Data in this exercise:
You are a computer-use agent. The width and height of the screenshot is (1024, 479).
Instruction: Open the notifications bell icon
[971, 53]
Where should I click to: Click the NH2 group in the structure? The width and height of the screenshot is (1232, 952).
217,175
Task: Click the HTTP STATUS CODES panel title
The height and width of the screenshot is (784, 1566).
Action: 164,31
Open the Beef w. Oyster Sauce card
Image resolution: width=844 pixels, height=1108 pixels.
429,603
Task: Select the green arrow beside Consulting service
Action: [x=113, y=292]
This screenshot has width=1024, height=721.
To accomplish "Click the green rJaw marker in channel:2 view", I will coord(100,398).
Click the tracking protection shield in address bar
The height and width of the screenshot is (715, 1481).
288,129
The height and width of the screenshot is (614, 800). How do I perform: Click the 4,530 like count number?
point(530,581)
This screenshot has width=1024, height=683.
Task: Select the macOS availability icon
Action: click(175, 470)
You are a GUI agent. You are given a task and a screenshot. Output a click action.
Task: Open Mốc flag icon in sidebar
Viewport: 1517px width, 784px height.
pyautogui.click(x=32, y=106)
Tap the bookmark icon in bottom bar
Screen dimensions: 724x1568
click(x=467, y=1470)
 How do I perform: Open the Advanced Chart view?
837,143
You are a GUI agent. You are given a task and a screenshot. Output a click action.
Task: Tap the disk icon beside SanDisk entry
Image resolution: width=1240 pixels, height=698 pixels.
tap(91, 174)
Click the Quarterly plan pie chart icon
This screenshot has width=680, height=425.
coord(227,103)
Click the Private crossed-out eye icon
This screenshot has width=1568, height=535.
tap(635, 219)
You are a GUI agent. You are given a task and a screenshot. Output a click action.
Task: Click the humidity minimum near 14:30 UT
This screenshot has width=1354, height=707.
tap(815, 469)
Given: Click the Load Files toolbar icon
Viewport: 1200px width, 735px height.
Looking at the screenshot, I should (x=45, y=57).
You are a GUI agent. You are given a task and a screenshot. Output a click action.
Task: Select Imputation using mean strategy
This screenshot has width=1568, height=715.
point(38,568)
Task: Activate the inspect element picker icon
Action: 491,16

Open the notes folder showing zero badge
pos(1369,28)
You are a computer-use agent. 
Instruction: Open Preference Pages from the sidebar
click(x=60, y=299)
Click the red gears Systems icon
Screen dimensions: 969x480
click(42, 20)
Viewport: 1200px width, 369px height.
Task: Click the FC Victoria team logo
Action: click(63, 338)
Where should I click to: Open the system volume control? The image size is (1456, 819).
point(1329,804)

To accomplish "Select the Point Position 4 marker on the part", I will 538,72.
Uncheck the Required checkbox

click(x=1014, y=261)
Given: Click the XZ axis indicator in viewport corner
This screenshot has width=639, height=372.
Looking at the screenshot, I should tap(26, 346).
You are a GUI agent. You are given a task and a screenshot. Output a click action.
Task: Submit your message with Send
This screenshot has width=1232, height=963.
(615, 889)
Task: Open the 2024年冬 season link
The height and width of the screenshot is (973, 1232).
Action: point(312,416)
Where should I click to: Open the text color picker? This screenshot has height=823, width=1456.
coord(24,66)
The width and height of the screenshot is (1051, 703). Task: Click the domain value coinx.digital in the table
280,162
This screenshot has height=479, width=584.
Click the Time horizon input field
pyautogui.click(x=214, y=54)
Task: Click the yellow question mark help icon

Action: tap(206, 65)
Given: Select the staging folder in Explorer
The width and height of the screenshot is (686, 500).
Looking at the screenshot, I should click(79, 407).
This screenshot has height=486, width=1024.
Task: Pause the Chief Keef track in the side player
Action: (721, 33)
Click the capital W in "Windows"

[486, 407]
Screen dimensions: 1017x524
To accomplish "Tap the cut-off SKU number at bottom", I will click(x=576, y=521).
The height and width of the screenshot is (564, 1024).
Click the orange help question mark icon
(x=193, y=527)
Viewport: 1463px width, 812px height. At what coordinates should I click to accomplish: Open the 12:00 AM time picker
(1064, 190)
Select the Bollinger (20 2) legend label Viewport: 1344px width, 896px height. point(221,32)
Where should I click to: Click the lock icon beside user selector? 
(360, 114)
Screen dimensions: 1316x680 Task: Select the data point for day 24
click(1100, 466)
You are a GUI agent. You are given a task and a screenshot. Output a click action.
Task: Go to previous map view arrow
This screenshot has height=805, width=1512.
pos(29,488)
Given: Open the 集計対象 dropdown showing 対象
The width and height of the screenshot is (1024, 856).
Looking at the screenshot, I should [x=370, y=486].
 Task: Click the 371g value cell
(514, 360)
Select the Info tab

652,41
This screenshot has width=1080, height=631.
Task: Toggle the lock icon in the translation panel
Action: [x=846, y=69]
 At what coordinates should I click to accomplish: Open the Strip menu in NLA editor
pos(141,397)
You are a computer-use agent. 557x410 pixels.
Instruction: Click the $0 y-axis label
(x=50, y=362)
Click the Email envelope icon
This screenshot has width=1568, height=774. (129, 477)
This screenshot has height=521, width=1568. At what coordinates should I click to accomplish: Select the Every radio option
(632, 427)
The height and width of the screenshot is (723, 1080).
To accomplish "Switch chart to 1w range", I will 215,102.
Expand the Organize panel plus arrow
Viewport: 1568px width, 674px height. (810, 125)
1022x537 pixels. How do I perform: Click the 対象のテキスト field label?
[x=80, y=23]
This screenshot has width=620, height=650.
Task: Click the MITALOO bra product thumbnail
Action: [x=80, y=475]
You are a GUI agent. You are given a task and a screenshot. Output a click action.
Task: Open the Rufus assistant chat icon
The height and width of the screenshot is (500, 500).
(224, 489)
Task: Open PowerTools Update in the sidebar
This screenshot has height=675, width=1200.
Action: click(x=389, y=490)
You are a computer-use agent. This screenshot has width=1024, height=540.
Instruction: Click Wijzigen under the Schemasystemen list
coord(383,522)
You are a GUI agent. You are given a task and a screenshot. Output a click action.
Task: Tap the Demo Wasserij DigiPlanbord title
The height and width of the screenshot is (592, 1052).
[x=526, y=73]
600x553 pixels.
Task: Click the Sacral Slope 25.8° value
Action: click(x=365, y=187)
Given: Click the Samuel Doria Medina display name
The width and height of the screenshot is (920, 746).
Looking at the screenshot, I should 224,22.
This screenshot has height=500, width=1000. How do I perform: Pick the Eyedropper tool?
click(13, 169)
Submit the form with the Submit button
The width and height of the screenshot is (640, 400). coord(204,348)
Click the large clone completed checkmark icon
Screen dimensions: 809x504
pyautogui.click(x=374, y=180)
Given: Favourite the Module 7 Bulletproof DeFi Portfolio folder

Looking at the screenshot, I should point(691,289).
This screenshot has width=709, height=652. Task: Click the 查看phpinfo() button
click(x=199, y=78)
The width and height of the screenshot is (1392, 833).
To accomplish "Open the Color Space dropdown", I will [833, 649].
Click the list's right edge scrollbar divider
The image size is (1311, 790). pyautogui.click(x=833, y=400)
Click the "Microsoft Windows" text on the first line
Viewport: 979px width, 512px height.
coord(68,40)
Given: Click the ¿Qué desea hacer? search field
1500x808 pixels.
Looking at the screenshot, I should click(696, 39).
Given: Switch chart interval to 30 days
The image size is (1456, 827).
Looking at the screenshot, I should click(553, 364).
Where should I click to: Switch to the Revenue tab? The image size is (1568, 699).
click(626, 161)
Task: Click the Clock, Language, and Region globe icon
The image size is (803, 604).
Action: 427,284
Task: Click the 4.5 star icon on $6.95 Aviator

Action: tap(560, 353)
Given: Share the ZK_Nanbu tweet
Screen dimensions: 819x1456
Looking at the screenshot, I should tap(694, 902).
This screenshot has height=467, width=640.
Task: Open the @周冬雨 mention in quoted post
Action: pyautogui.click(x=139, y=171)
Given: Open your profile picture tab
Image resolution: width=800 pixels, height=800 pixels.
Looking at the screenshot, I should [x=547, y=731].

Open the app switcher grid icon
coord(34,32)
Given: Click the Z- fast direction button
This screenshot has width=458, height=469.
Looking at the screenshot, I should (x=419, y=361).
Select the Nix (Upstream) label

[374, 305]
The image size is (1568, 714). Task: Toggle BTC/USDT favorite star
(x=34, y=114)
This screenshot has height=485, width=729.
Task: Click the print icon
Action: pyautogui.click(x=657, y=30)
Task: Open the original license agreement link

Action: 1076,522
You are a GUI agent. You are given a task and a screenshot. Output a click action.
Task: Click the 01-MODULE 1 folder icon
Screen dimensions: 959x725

What is needed: Reproduce the records verbatim, starting with the line that contains "Expand the Organize panel plus arrow" and continuing through the line that contains "Looking at the screenshot, I should 224,22.", with both of those lines included.

Exercise response:
Expand the Organize panel plus arrow
Viewport: 1568px width, 674px height. (810, 125)
1022x537 pixels. How do I perform: Click the 対象のテキスト field label?
[x=80, y=23]
This screenshot has width=620, height=650.
Task: Click the MITALOO bra product thumbnail
Action: [x=80, y=475]
You are a GUI agent. You are given a task and a screenshot. Output a click action.
Task: Open the Rufus assistant chat icon
The height and width of the screenshot is (500, 500).
(224, 489)
Task: Open PowerTools Update in the sidebar
This screenshot has height=675, width=1200.
Action: click(x=389, y=490)
You are a computer-use agent. This screenshot has width=1024, height=540.
Instruction: Click Wijzigen under the Schemasystemen list
coord(383,522)
You are a GUI agent. You are given a task and a screenshot. Output a click action.
Task: Tap the Demo Wasserij DigiPlanbord title
The height and width of the screenshot is (592, 1052).
[x=526, y=73]
600x553 pixels.
Task: Click the Sacral Slope 25.8° value
Action: click(x=365, y=187)
Given: Click the Samuel Doria Medina display name
The width and height of the screenshot is (920, 746).
Looking at the screenshot, I should 224,22.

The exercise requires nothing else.